- The exercise
Pick out every line of the material that contains the string "iDiD", matching case exactly, and copy each one.

- Data provided
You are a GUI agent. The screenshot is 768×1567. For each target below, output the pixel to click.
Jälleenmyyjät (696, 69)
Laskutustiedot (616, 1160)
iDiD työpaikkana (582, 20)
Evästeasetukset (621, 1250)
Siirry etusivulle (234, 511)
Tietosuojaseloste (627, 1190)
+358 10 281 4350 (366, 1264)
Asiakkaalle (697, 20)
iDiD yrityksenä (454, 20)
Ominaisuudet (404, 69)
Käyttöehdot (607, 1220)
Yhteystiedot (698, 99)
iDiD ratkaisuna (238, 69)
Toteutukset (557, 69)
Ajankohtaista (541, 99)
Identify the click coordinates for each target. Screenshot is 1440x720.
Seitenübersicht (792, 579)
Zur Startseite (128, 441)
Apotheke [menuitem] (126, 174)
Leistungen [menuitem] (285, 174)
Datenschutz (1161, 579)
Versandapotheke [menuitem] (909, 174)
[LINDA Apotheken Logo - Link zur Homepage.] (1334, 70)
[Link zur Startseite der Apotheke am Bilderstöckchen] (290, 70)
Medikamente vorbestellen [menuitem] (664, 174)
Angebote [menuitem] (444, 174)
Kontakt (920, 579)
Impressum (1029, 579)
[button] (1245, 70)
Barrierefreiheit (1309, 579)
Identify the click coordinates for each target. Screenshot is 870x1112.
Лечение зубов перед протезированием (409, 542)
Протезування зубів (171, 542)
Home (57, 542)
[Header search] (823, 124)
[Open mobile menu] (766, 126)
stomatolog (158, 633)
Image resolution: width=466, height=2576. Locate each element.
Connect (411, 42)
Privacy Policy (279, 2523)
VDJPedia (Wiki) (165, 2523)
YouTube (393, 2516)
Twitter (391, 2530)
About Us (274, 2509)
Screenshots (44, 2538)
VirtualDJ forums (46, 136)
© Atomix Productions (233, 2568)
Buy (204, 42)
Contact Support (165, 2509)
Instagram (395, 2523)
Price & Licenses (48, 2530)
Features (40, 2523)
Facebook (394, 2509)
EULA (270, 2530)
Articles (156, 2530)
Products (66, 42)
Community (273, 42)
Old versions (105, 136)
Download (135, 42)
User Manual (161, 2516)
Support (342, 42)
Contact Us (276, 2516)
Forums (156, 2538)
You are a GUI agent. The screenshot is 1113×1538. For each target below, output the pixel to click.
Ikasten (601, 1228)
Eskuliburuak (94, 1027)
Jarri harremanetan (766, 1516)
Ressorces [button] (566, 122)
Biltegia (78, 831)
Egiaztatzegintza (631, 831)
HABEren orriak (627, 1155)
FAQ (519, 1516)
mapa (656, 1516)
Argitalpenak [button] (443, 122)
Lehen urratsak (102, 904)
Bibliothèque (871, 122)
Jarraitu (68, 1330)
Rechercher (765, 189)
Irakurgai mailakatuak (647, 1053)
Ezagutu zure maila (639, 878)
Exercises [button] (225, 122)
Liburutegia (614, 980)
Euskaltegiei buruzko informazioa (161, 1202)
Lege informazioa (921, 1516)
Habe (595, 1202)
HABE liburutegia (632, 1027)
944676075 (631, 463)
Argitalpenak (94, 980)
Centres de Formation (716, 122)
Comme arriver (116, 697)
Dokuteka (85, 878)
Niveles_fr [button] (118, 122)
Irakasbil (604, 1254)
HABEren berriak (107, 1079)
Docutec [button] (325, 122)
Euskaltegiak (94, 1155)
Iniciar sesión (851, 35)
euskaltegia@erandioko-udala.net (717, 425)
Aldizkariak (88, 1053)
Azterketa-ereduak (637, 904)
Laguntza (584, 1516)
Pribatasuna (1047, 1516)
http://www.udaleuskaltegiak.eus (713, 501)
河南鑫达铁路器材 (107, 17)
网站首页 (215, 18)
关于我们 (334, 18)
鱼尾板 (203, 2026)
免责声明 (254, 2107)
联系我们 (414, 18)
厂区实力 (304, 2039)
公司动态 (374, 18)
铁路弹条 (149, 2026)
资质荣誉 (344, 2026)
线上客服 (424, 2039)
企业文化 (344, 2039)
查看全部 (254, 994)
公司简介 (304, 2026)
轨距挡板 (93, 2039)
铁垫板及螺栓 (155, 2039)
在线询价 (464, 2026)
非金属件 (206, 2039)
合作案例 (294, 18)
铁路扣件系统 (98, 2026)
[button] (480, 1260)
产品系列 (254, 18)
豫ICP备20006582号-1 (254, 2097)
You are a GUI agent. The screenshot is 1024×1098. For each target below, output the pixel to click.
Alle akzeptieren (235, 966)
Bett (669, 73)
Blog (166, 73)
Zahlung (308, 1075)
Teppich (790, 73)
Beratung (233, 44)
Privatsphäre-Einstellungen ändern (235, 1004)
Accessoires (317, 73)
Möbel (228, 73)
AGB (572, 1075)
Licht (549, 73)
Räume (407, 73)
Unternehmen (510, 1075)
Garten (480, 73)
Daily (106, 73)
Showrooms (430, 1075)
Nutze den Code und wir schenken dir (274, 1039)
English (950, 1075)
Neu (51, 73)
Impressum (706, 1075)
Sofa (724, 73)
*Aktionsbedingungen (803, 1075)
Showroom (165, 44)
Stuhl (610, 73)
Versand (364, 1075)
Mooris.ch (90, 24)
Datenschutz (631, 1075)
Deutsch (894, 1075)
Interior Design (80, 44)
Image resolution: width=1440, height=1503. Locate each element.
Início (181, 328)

- Completed exercise
iDiD työpaikkana (582, 20)
iDiD yrityksenä (454, 20)
iDiD ratkaisuna (238, 69)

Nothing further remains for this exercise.